神楽の言うとおり、若旦那は全然ろくでもない男じゃなかった。汁物が襟にはねた***に、素早くハンカチを差し出した。優しく微笑んで、目の前で縮こまる女を見守り続けていた。***が返答に困るようなことを仲介人が言うと、すっと話に割り入って助けていた。
どれも紳士的な行為なのに、鼻につくこともない。それは、日常的に周囲に気配りをする、心優しい人間にしかできない自然な行いだった。
若いふたりで、と促された若旦那と***が庭へと出て行く。庭園にはカメラもマイクも無いから、一体ふたりがどんな会話をしているのか、さっぱり分からない。
縁側に立ち、双眼鏡をつかってふたりの姿を見つめる。座敷にいた時と打って変わって、庭園を歩くふたりの顔には、砕けた笑顔が見えた。
―――なんだアイツら、毎朝あんな顔して笑い合ってんのか……
「あっ!アイツ、***と手ぇ繋いでるネ!」
「銀さん……なんか、若旦那ってものすごく紳士ですよね。橋を渡るだけであんな風にエスコートできるなんて。神楽ちゃんの言う通り、あんなに優しくされたら本当に***さん、ぐらっと来ちゃうかもしれないですよ」
不安げな声を上げた神楽と、心配そうな顔をしている新八を見て、銀時は呆れてため息をつく。
「はぁぁぁぁ~、お前らほんとにうるせぇな。見合いなんだから手ぇぐらい触んだろ。ほら見てみろよ***の顔。心ここにあらずって感じじゃねぇか。どんなに紳士だろうと、どんなにエスコートされようと、どーせ庶民の***には響くわけねぇっつーの」
神楽と新八に内心の焦りを気付かれないよう、銀時は必死に冷静を保とうとした。しかし額から汗がだらだらと垂れてくる。持つ力が強すぎて、双眼鏡がギシギシと悲鳴を上げた。
―――オイ、***、簡単に手なんて握られてんじゃねぇよ。振り払えよ。そんな男、好きじゃねぇだろうが!
そう自分に言い聞かせながらも、双眼鏡の中のふたりが、とても似合いの男女だということは認めざるを得なかった。***を見つめる若旦那の真剣な顔を見た時に、ある事実に気付いて銀時はあまりの驚きに息を飲んだ。
若旦那の黒い瞳は、***の瞳とよく似ていた。
まっすぐで迷いがない。純粋でどこまでも澄んでいる。銀時には眩しいほど、喜びや幸せに満ち溢れて、生き生きと輝いている。死んだ魚のような自分の目とは全然違う。
そのことに気付いた瞬間、言いようのない焦燥感が銀時の心を覆った。それは、***が他の男に取られるかもしれない、という強い焦りだった。
―――なんだよ、コイツら。似たもの同士みたいな顔しやがって。やめろよ***、お前は俺のことが好きなんじゃねぇのかよ。

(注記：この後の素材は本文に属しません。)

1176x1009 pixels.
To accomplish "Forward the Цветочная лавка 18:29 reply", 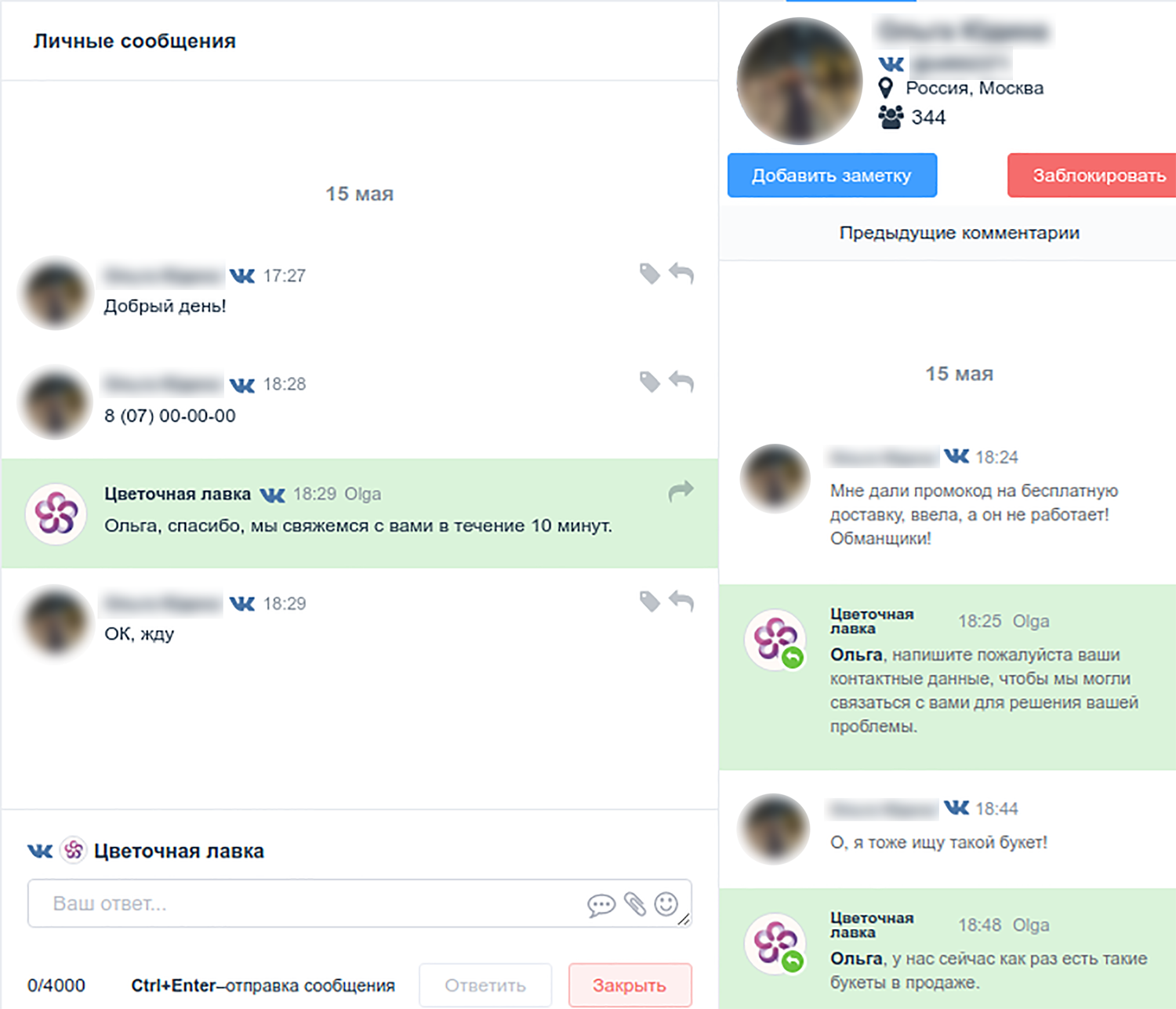I will [x=681, y=491].
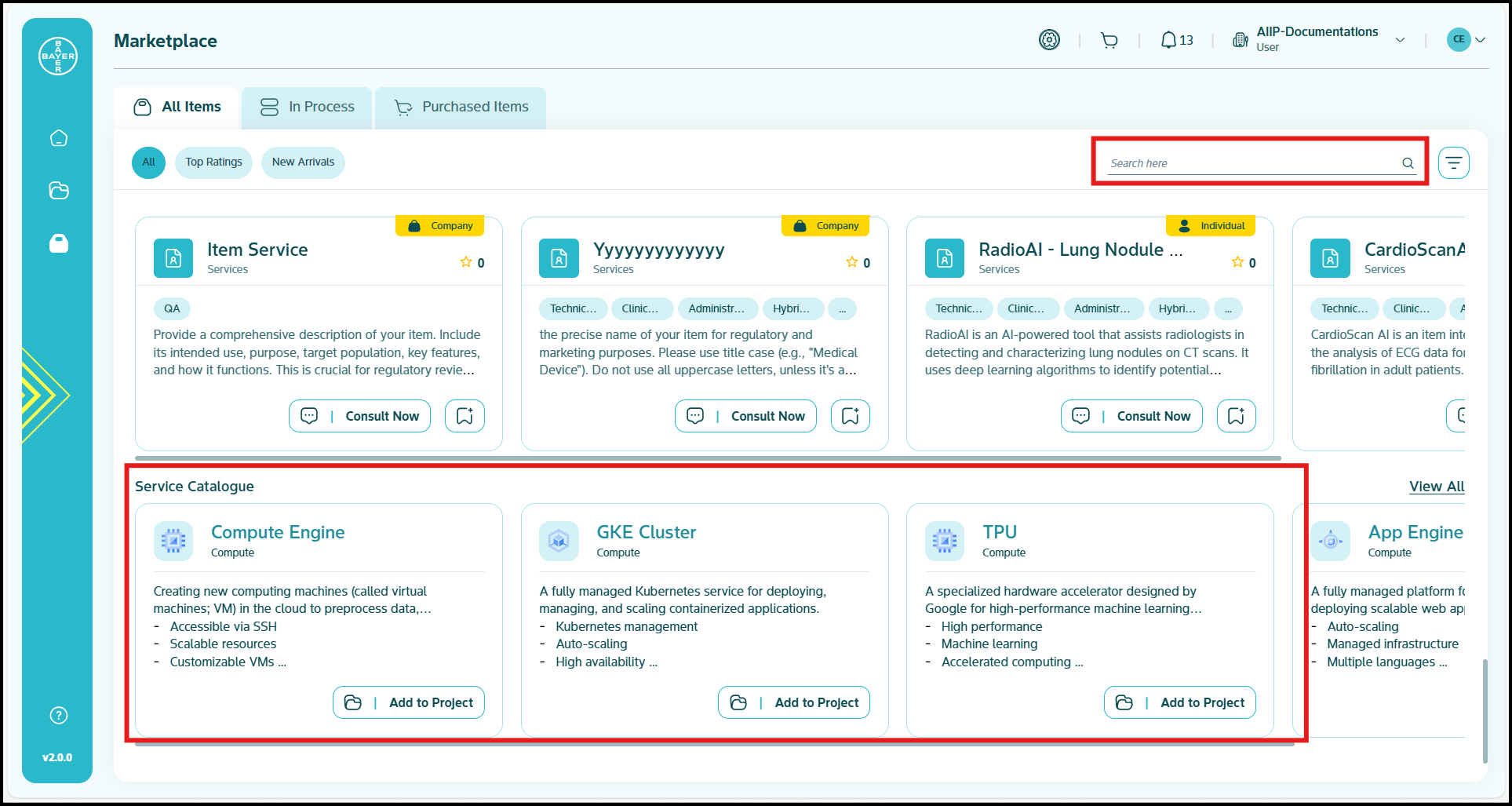Switch to the In Process tab
This screenshot has width=1512, height=806.
coord(308,107)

間違いなく***は自分のことが好きだ。必死でそう自分に言い聞かせないと、発狂しそうだった。双眼鏡を目に押し当てたまま、唇を強く噛んだ。
今まで感じたことのない感情に、耐え続ける銀時の目に、信じられない光景が飛び込んできた。
若旦那をじっと見つめる***の顔が、恥ずかしそうに真っ赤に染まっていた―――
出会った時からずっと、銀時はその顔を間近で見てきた。自分が何か言ったり、ちょっと触れたりすると、すぐに***の顔には赤みが差した。それが面白くて、何度もちょっかいを出してきた。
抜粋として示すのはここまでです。